Its commitment to critical reflection and transformative action makes conscientization central to action research as action research requires that the researcher perform the critical questioning inherent to conscientization in order to ensure that due consideration is given to important social, economic and cultural contributors to social justice in designing the research.

This entry, focused around Freire's use and development of conscientization, articulates the history of conscientization; the principles of the Freirean notion of this process; a detrimental—yet popular—misunderstanding of conscientization; how conscientization, as a liberating pedagogy, functions as an antidote to the detrimental pedagogies of what Freire termed ‘banking education’ and the vital role conscientization plays in action research.

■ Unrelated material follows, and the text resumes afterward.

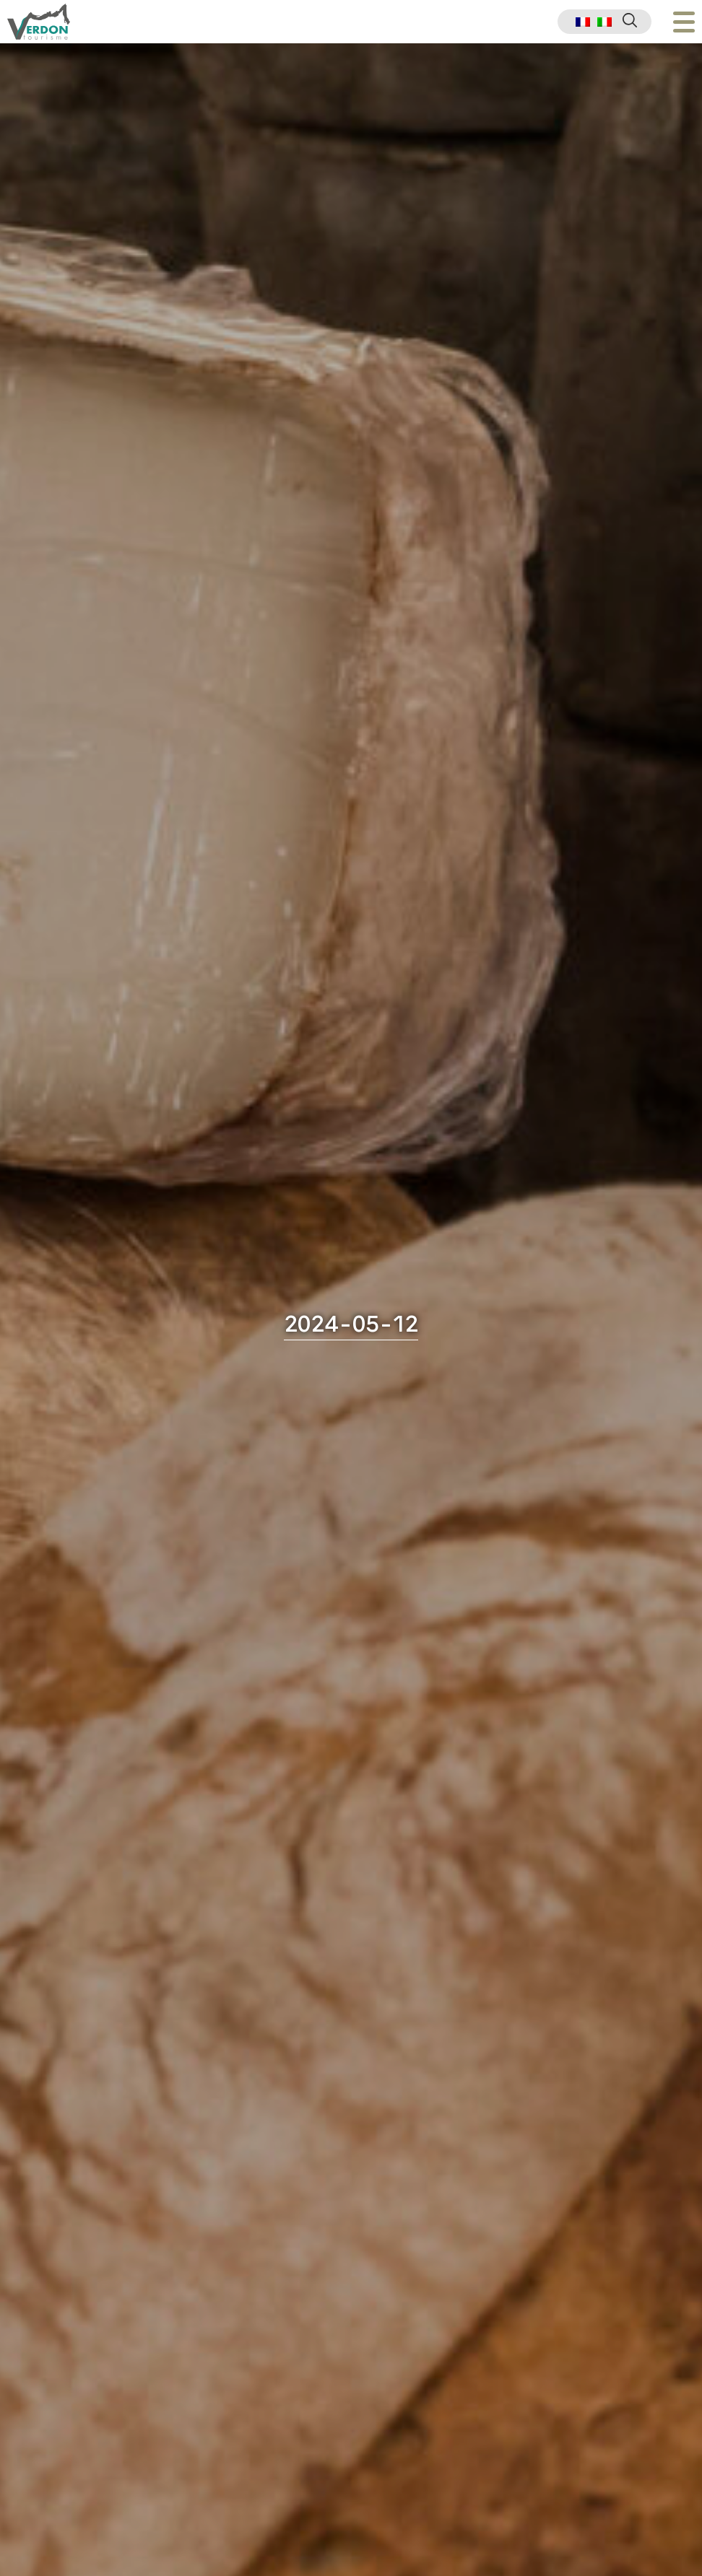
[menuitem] (583, 22)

History of Conscientization

Freire first wrote about conscientization in his educational theories on the liberating power of literacy for the oppressed peasants in northeastern Brazil whom he was teaching. In this area of Brazil, blatant discrimination affected economic development and mobility for millions of peasants who, by virtue of their race, class, gender and culture, were sentenced to a perverse poverty with its ever-constant threat of death by hunger. Before he termed this mode of pedagogy ‘conscientization’, Freire had been working for some time with these peasants to develop their literacy in ways that would help them become critically aware of the socio-economic circumstances responsible for their dire poverty and to see how their silenced culture made them voiceless. The term is an approximate translation of the Portuguese word for Freire's pedagogical process that was given to Freire by Dom Helder Camara, a bishop from Recife, Brazil, who told Freire that the type of liberating literacy experiments he was engaging in with these peasants constituted a form of consciousness raising called conscientizacão.

For a while, Freire only used the Portuguese conscientizacão in his writings and teachings, despite being under pressure to translate the term into English. His initial refusal to translate the term was both political and pedagogical. It was political in that he saw the call to translate conscientizacão as emerging from the quasi-colonial expectation on the part of most English-speaking educators that published works in languages other than English be simultaneously translated because English speakers, unlike speakers of different languages, should not be expected to struggle reading works published in other languages. Freire, by refusing to translate his term into English, was in essence pedagogically challenging the parochialism of English monolingualism, which he believed, in the long run, constituted a type of linguistic de-skilling experienced by most English speakers, who remained unaware of the obvious benefits of multilingualism, unaware that their monolingualism sentenced them to a form of cultural and linguistic exile from the world of other languages and cultures, which incessantly produce myriad world views. He saw monolingualism, then, as a cultural cage that prevented English speakers from accessing the insights and knowledge so obvious to those educators who dared to cross cultural and linguistic borders. Eventually, however, Freire did agree to have conscientizacão translated into its approximate English translation, ‘conscientization’, and popularized the term in his writings.